Tekstselectie:
+===+
Centrale Raad van Beroep, 15-08-2023, ECLI:NL:CRVB:2023:1566, 20/1448 PW
Centrale Raad van Beroep, 15-08-2023, ECLI:NL:CRVB:2023:1566, 20/1448 PW
Gegevens
- Instantie
- Centrale Raad van Beroep
- Datum uitspraak
- 15 augustus 2023
- Datum publicatie
- 21 augustus 2023
- Annotator
- ECLI
- ECLI:NL:CRVB:2023:1566
- Zaaknummer
- 20/1448 PW
Inhoudsindicatie
Terugvordering van bijstand na toekenning IVA-uitkering. Betaling door Uwv aan college. Uitleg besluitvorming. Op grond van het verhandelde ter zitting en mede gelet op de uitspraak van 1 november 2022 merkt de Raad de brief aan als een besluit waarbij het college met toepassing van artikel 58.2.f van de PW de kosten van bijstand van appellant terugvordert. Het bezwaar is ontvankelijk. Wat appellant heeft aangevoerd is onvoldoende voor het oordeel dat het college het teruggevorderde bedrag te hoog heeft vastgesteld.
Uitspraak
20/1448 PW
Datum uitspraak: 15 augustus 2023
Centrale Raad van Beroep
Meervoudige kamer
Uitspraak op het hoger beroep tegen de uitspraak van de rechtbank Midden-Nederland van 2 maart 2020, 19/2142 (aangevallen uitspraak) en uitspraak op het verzoek om veroordeling tot vergoeding van schade
Partijen:
[appellant] te [woonplaats] (appellant)
+===+
Opdrachten:
1. Tegen de uitspraak van welke rechtbank is volgens de uitspraak over de terugvordering van bijstand hoger beroep ingesteld?
2. Zet de uitspraak over de terugvordering van bijstand voort vanaf het punt waar de tekst ophoudt.

Fragmenten uit lijst:
+===+
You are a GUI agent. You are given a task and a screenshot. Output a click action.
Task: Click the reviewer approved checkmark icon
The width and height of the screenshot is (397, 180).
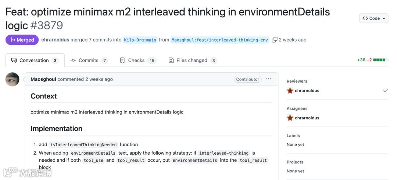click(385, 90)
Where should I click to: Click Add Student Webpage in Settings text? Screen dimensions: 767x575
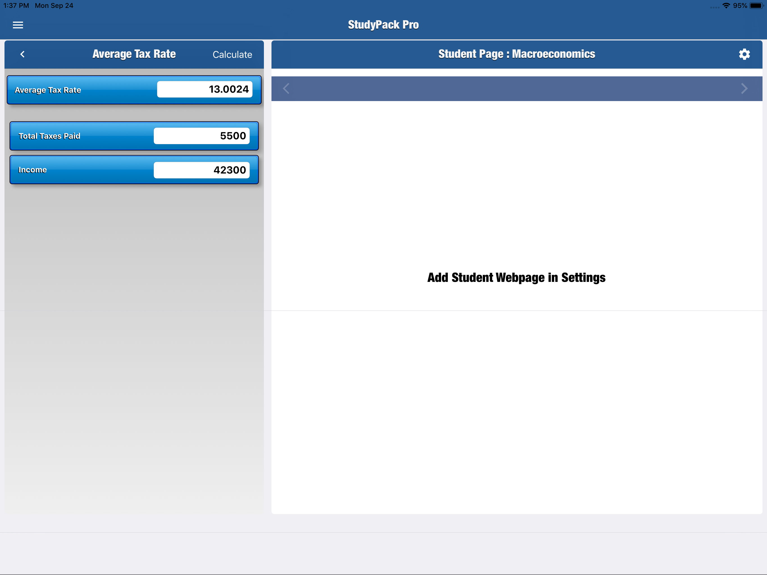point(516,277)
+===+
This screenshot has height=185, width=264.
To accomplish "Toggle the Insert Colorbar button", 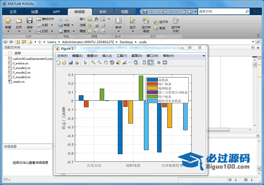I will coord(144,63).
+===+
Antwoorden oefening:
1. Tegen de uitspraak van de rechtbank Midden-Nederland van 2 maart 2020.

2.
het college van burgemeester en wethouders van Utrecht (college)
de Staat der Nederlanden (minister van Justitie en Veiligheid) (Staat)
PROCESVERLOOP
Namens appellant heeft mr. J.H.F. de Jong, advocaat, hoger beroep ingesteld.
Het college heeft een verweerschrift ingediend.
De Raad heeft het college vragen gesteld. Het college heeft daarop geantwoord.
Appellant heeft verzocht om schadevergoeding wegens overschrijding van de redelijke termijn.
Het onderzoek ter zitting heeft plaatsgevonden op 23 mei 2023. Voor appellant is verschenen mr. De Jong. Het college heeft zich laten vertegenwoordigen door drs. E.H. Siemeling, H. Noltes en P.R. Kuus.
OVERWEGINGEN
1. In deze zaak beoordeelt de Raad of de brief van 6 december 2018 van het college een besluit is. Verder beoordeelt de Raad of het college de kosten van bijstand met toepassing van artikel 58, tweede lid, aanhef en onder f, ten eerste van de Participatiewet (PW) mocht terugvorderen van appellant. Ten slotte oordeelt de Raad over het verzoek om schadevergoeding wegens overschrijding van de redelijke termijn. Hij gaat daarbij uit van de volgende feiten en omstandigheden.
Appellant ontving vanaf 22 september 2015 bijstand naar de norm voor een dakloze.
Op 27 januari 2017 hebben het college en appellant een vaststellingsovereenkomst gesloten. Deze overeenkomst betrof een minnelijke schikking die betrekking had op alle lopende bezwaar- en beroepsprocedures vanaf mei 2014 tot 22 september 2015 over aanvragen om periodieke en bijzondere bijstand. In die vaststellingsovereenkomst zijn het college en appellant onder meer overeengekomen dat er alsnog over acht maanden een dak- en thuislozenuitkering zal worden toegekend en dat de bijstand (fictief) zal worden toegerekend aan het kalenderjaar 2015. Op 7 februari 2017 heeft het college ter uitvoering van de vaststellingsovereenkomst een bedrag van € 6.060,37 uitbetaald aan de toenmalige gemachtigde van appellant.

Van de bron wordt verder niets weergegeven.